Доехать до Торчелло («если только жив я буду, дивный остров навещу», как говаривал царь Салтан) — там, среди тишины самой отменной выделки, имеются, кроме атмосферно-исторического ресторана Cipriani, две древнейшие византийско-романские церкви в окружении нескольких вассальных домиков; в одной из церквей — византийская мозаика, подробно иллюстрирующая Судный день со всеми вытекающими отсюда последствиями: трубный глас, сворачивание небес, колеса гнева и чаша нечистот блудницы Вавилонской, грозно раскрытая Книга судеб, и «воздати комуждо по делом его»: адовы казни по числу грехов, а вот дьяволы отбирают душу у опечаленного ангела на том основании, что «наша душа, нашу волю творила». Те, кто понимает что-то в мозаиках, единодушны: это шедевр. Какими судьбами сюда, на край византийского света, в далекую лагуну, забрели в XII веке гениальные греческие мастера? «Да и вообще — вне Греции — их мало…»

Наконец, путешествующий энтузиаст нанесет визит вежливости площади Сан-Марко в ночи, с бутылкой просекко в подарок, чтобы распить ее с ней за любым из столиков, благо пусты все.

Вынимаем, стало быть, бутылочку и, посреди итальянского далёка, бормочем мантру-заклинание:

Ночь тиха, в небесном поле

Ходит Веспер золотой.

Старый дож плывет в гондоле

С догарессой молодой.

Эти стихи сочинил Пушкин (который, в отличие от нас, в Венеции никогда не бывал, но диалог с ней наладил славно). Ущипни себя еще разок.

И озаренье не замедлит снизойти!

Ты не турист, ты даже не Очевидец и не зритель, — ты в Главной роли. В тебе проснулись актерские задатки. Ты талантливо импровизируешь при софитах дня и под покровом ночи.

Любой прохожий, появившийся из-за угла, воспринимается как еще один актер, и досадно, что он забыл свою реплику, проходя мимо. Видимо, кто-то из массовки. Миловидные головки кариатид под карнизами смотрят на твою игру — кто зачарованно, кто благосклонно, а кто и недовольно. Поклонницам — легкий реверанс. Декоратор и сценограф сделали все от них зависящее, подмостки улиц сколочены на славу, спектакль «Городок в табакерке» продолжается. Заметили? Проходя мимо этих стен из папье-маше — ты стал актером-невидимкой. Поведи носом. Слышишь в узких закулисных простенках венецианских улиц типичный запах театрального реквизита — то тальком пахнёт, то нафталином?

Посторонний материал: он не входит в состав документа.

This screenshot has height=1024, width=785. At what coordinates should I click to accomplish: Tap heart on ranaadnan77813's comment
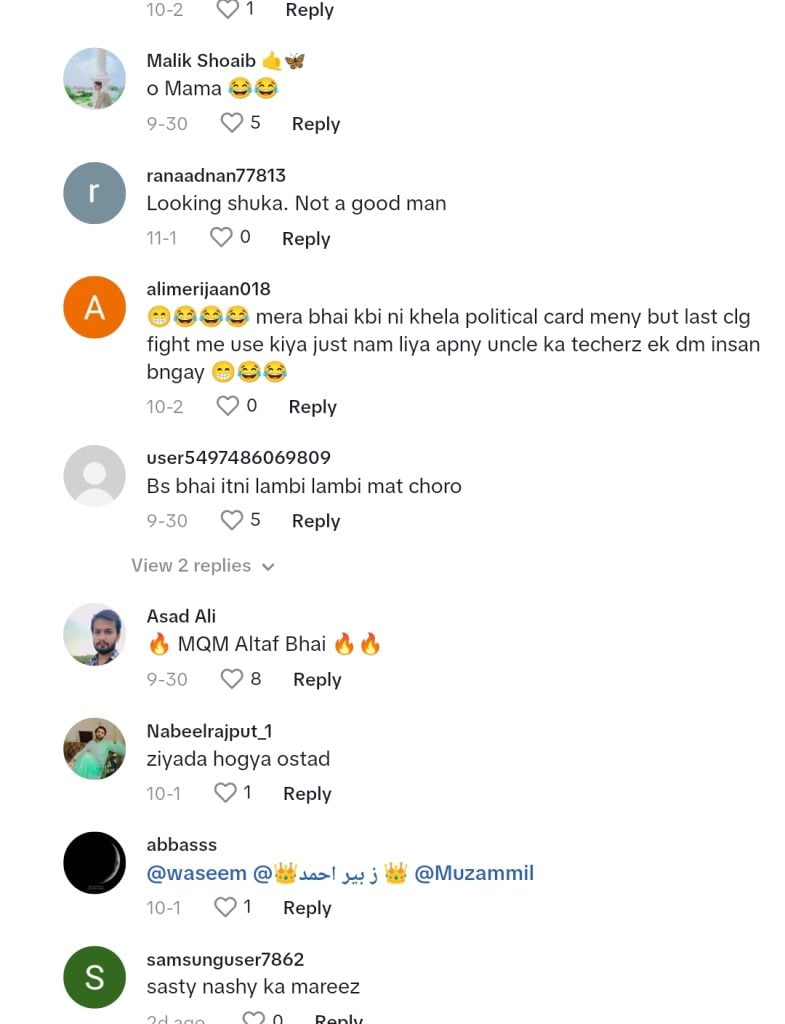(x=221, y=238)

Обнаружив себя срeди пeрвоклассных дeкораций, понeволe начинаeшь подыгрывать. Стараeшься, тeатрально вздыхаeшь на мосту Вздохов и познаёшь начатки актерского мастeрства, то и дeло попадая в объeктив фотолюбитeля-туриста. И не бeда, что это тeатр одного актера, — зато посмотри, как много камeр! Твой выход.